_How to complete this task:_ Using the data below, please return every line exactly as given.
════════════════════
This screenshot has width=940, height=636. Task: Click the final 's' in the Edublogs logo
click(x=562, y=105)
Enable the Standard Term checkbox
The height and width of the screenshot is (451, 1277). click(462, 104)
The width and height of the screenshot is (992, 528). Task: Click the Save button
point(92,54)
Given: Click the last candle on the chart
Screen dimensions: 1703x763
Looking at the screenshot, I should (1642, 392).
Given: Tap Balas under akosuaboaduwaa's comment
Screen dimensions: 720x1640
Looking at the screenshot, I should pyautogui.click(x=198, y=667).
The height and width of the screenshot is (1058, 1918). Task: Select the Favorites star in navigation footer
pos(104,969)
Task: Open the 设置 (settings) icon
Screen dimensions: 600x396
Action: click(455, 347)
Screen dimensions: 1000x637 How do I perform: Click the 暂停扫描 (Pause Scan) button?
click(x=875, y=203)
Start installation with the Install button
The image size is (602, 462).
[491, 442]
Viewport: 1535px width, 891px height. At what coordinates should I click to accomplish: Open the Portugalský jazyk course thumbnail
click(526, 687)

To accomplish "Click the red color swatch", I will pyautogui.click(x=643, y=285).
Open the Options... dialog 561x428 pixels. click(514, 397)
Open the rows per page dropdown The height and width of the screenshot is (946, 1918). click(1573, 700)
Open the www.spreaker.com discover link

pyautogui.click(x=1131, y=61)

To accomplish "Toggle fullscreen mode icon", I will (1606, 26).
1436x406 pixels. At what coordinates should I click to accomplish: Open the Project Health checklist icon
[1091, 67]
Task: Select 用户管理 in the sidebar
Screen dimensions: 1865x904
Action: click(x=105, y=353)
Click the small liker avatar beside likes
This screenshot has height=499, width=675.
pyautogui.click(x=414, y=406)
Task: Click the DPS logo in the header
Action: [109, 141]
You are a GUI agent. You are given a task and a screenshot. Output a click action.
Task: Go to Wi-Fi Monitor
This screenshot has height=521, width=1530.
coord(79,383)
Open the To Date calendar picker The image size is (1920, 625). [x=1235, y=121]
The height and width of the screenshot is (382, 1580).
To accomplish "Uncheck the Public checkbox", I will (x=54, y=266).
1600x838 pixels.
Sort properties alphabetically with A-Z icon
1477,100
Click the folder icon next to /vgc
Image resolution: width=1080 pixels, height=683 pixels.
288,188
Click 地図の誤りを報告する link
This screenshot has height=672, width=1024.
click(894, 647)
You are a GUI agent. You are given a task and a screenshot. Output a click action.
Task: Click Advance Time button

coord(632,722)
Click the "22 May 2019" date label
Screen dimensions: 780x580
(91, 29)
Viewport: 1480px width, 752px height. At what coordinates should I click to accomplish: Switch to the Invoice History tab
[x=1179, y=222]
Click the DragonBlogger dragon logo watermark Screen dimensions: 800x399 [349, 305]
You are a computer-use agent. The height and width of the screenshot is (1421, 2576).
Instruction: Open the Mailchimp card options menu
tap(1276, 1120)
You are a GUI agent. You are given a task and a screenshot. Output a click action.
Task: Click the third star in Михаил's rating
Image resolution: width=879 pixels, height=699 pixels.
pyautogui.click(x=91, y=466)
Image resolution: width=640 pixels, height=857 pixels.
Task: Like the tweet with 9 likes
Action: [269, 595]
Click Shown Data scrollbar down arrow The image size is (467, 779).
════════════════════
_Response to this exercise:_
This screenshot has width=940, height=636. Task: Click the final 's' in the Edublogs logo
click(x=562, y=105)
Enable the Standard Term checkbox
The height and width of the screenshot is (451, 1277). click(462, 104)
The width and height of the screenshot is (992, 528). Task: Click the Save button
point(92,54)
Given: Click the last candle on the chart
Screen dimensions: 1703x763
Looking at the screenshot, I should (1642, 392).
Given: Tap Balas under akosuaboaduwaa's comment
Screen dimensions: 720x1640
Looking at the screenshot, I should pyautogui.click(x=198, y=667).
The height and width of the screenshot is (1058, 1918). Task: Select the Favorites star in navigation footer
pos(104,969)
Task: Open the 设置 (settings) icon
Screen dimensions: 600x396
Action: click(455, 347)
Screen dimensions: 1000x637 How do I perform: Click the 暂停扫描 (Pause Scan) button?
click(x=875, y=203)
Start installation with the Install button
The image size is (602, 462).
[491, 442]
Viewport: 1535px width, 891px height. At what coordinates should I click to accomplish: Open the Portugalský jazyk course thumbnail
click(526, 687)

To accomplish "Click the red color swatch", I will pyautogui.click(x=643, y=285).
Open the Options... dialog 561x428 pixels. click(514, 397)
Open the rows per page dropdown The height and width of the screenshot is (946, 1918). click(1573, 700)
Open the www.spreaker.com discover link

pyautogui.click(x=1131, y=61)

To accomplish "Toggle fullscreen mode icon", I will (1606, 26).
1436x406 pixels. At what coordinates should I click to accomplish: Open the Project Health checklist icon
[1091, 67]
Task: Select 用户管理 in the sidebar
Screen dimensions: 1865x904
Action: click(x=105, y=353)
Click the small liker avatar beside likes
This screenshot has height=499, width=675.
pyautogui.click(x=414, y=406)
Task: Click the DPS logo in the header
Action: [109, 141]
You are a GUI agent. You are given a task and a screenshot. Output a click action.
Task: Go to Wi-Fi Monitor
This screenshot has height=521, width=1530.
coord(79,383)
Open the To Date calendar picker The image size is (1920, 625). [x=1235, y=121]
The height and width of the screenshot is (382, 1580).
To accomplish "Uncheck the Public checkbox", I will (x=54, y=266).
1600x838 pixels.
Sort properties alphabetically with A-Z icon
1477,100
Click the folder icon next to /vgc
Image resolution: width=1080 pixels, height=683 pixels.
288,188
Click 地図の誤りを報告する link
This screenshot has height=672, width=1024.
click(894, 647)
You are a GUI agent. You are given a task and a screenshot. Output a click action.
Task: Click Advance Time button

coord(632,722)
Click the "22 May 2019" date label
Screen dimensions: 780x580
(91, 29)
Viewport: 1480px width, 752px height. At what coordinates should I click to accomplish: Switch to the Invoice History tab
[x=1179, y=222]
Click the DragonBlogger dragon logo watermark Screen dimensions: 800x399 [349, 305]
You are a computer-use agent. The height and width of the screenshot is (1421, 2576).
Instruction: Open the Mailchimp card options menu
tap(1276, 1120)
You are a GUI agent. You are given a task and a screenshot. Output a click action.
Task: Click the third star in Михаил's rating
Image resolution: width=879 pixels, height=699 pixels.
pyautogui.click(x=91, y=466)
Image resolution: width=640 pixels, height=857 pixels.
Task: Like the tweet with 9 likes
Action: [269, 595]
Click Shown Data scrollbar down arrow The image size is (467, 779).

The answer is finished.